Tchad: Boko Haram pèse sur la vie à N’Djamena
« Les Boko Haram sont juste là, de l’autre côté », explique Dounama Boukar en montrant l’autre rive du Chari, le fleuve qui marque la frontière entre N’Djamena et l’extrême nord du Cameroun où sévissent les islamistes armés nigérians.
Jusqu’à présent le Tchad, en première ligne dans la lutte contre les groupes jihadistes en Afrique, a été épargné par les attaques de Boko Haram, installé à ses portes. N’Djamena ne se trouve qu’à une cinquantaine de kilomètres de l’Etat nigérian de Borno, fief des islamistes.
Mardi, des membres présumés du groupe Boko Haram ont pénétré dans une cimenterie du groupe français Lafarge du nord-est du Nigeria. Mercredi, le PDG du groupe a indiqué que « tout était retourné à la normale » dans cette cimenterie.

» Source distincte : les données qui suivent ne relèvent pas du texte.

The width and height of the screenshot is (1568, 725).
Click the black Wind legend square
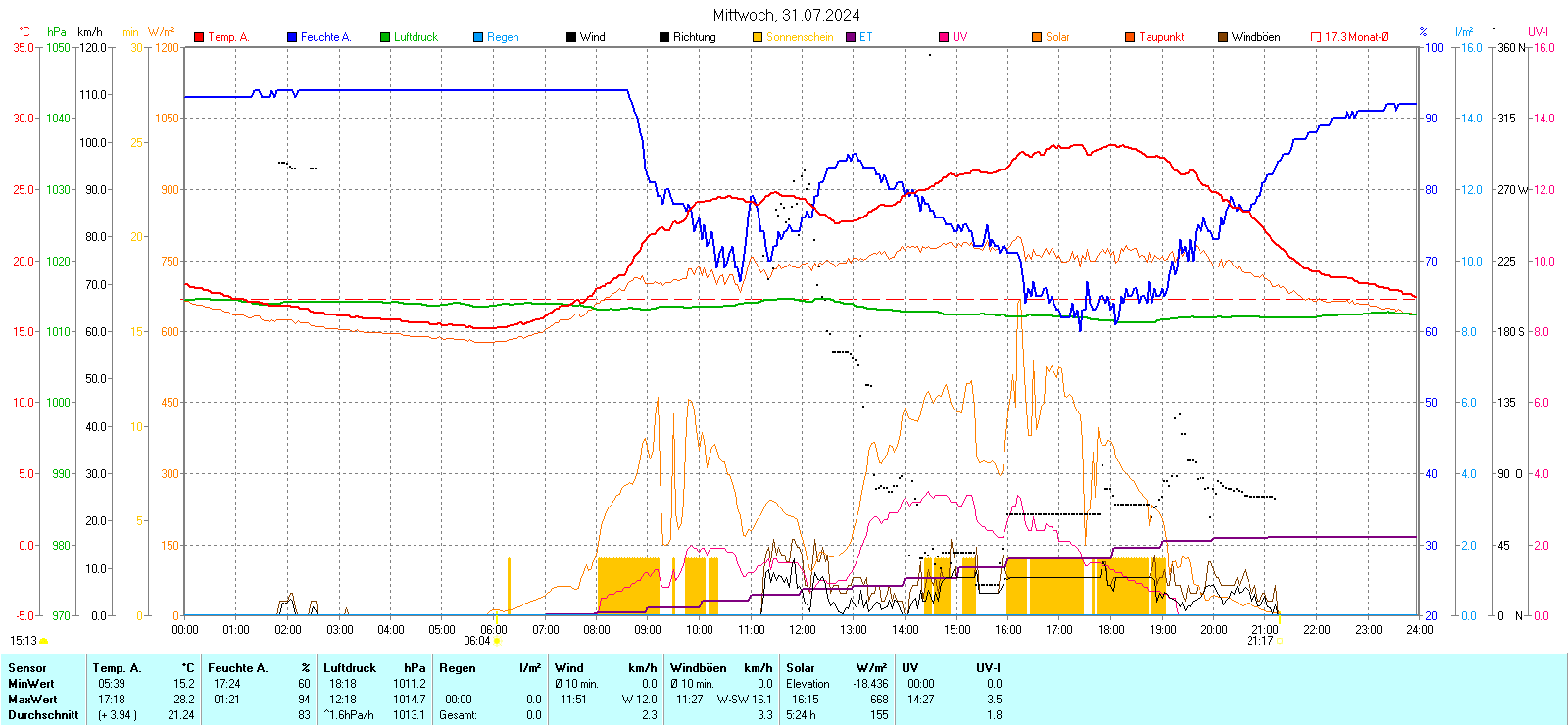coord(571,37)
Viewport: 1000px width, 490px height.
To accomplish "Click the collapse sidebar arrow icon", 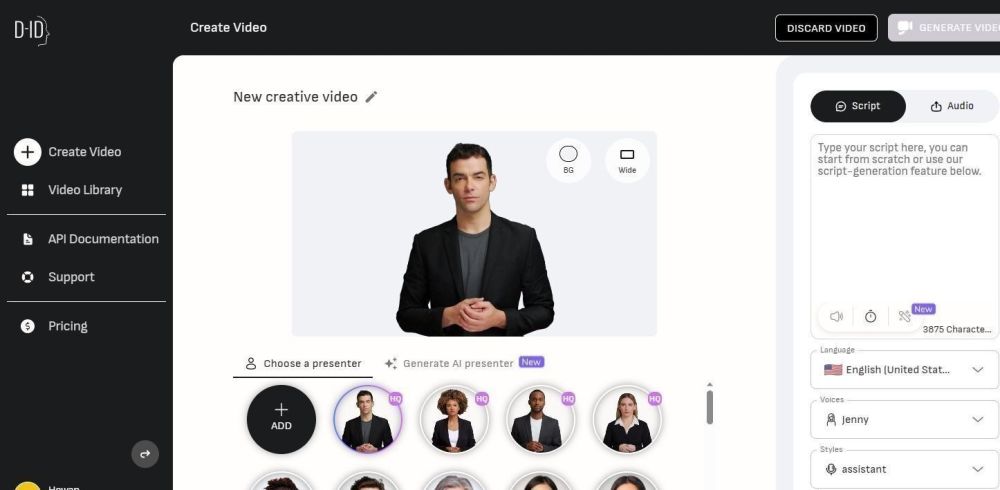I will coord(145,454).
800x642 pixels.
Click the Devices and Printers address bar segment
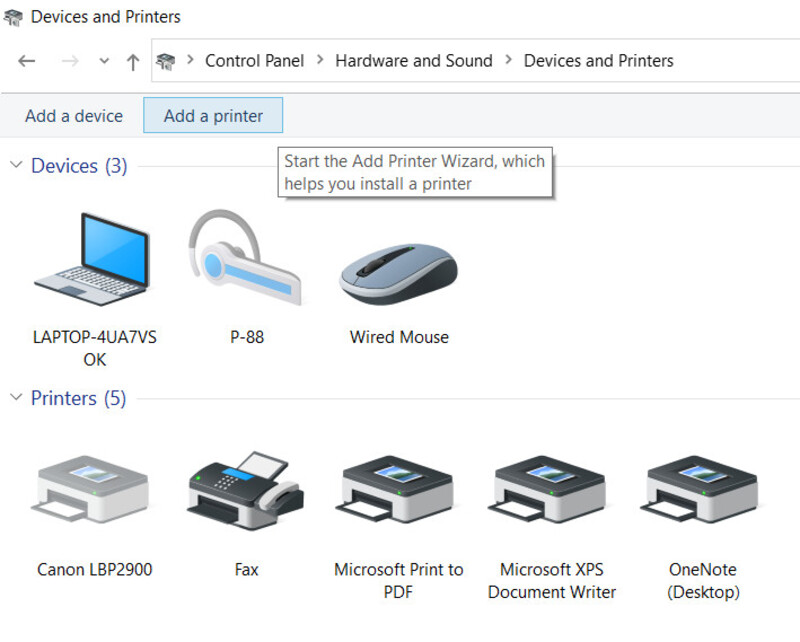598,61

Pour bloquer toute infiltration, les autorités tchadiennes ont interdit toute navigation sur le Chari et son affluent le Logone ainsi que sur le lac Tchad (divisé entre le Tchad, le Cameroun, le Nigeria et le Niger). Des patrouilleurs fluviaux et lacustres surveillent le respect de l’interdiction. Et effectivement, le Chari, auparavant sillonné de pirogues passant d’un pays à l’autre, est désormais désert.
– Fouilles de véhicules –
Même au poste-frontière -un pont sur le Logone- entre N’Djamena et la ville camerounaise de Kousseri, l’activité a baissé.
« Il y a beaucoup moins de monde », raconte à l’AFP Dounama qui, avec ses collègues chauffeurs de taxi, attend un client sous un soleil accablant.
Omniprésents, les services de sécurité fouillent régulièrement les véhicules, à la recherche d’armes de contrebande destinées aux combattants de Boko Haram.
Ces restrictions aux frontières -la situation est identique à la frontière Cameroun-Nigeria- pèsent sur l’économie de N’Djamena.
Beaucoup de produits manufacturés (téléphonie, pièces détachées pour automobiles,. . . ) viennent des pays voisins et l’exportation de bétail et de viande vers le Nigeria est une ressource précieuse pour le Tchad. L’essentiel du commerce tchado-nigérian transite par la ville de Gambaru (Nigeria), zone périlleuse où les attaques de Boko Haram sont fréquentes et affectent les flux commerciaux.
Résultat, « les prix des denrées ont flambé », constate Moussa Oumar qui possède plusieurs boutiques de pièces détachées à N’Djamena.
« Les pièces de rechange que je vends, je les commande toujours au Nigeria », explique le commerçant. « Depuis que la frontière Cameroun-Nigeria est fermée, mes boutiques ne sont plus alimentées ».
« Là-même, je me suis ravitaillé un peu chez un ami qui en a fait un stock à Kousseri, mais plus au même prix. C?est ce qui m?a amené à augmenter les prix des pièces de rechange. Les acheteurs s?en plaignent, mais je n?ai pas le choix », déplore-t-il.
– Facteur de déstabilisation –
Les raids des combattants de Boko Haram dans la région camerounaise de l’Extrême-nord perturbent en outre le trafic routier. Or, pour le Tchad, pays enclavé, le débouché maritime est le port camerounais de Douala. Et l’axe Doula-Kousseri est vital pour l’économie tchadienne.
Boko Haram est « un élément déstabilisateur » pour le Tchad du fait des risques qu’il fait peser sur son économie enclavée, explique-t-on de source militaire française à N’Djamena, où est installé l’état-major de l’opération Barkhane, lancée en septembre.
Cette opération de lutte contre les groupes armés jihadistes dans la bande sahélo-saharienne réunit cinq pays de la région (Tchad, Niger, Mali, Burkina Faso, Mauritanie) autour de la France, ancienne puissance coloniale.
Parallèlement, Nigeria, Niger, Tchad et Cameroun ont décidé de créer une force régionale « dédiée au combat contre Boko Haram », selon l’expression du président nigérien Mahamadou Issoufou.
Cette force devrait être opérationnelle d’ici la fin novembre.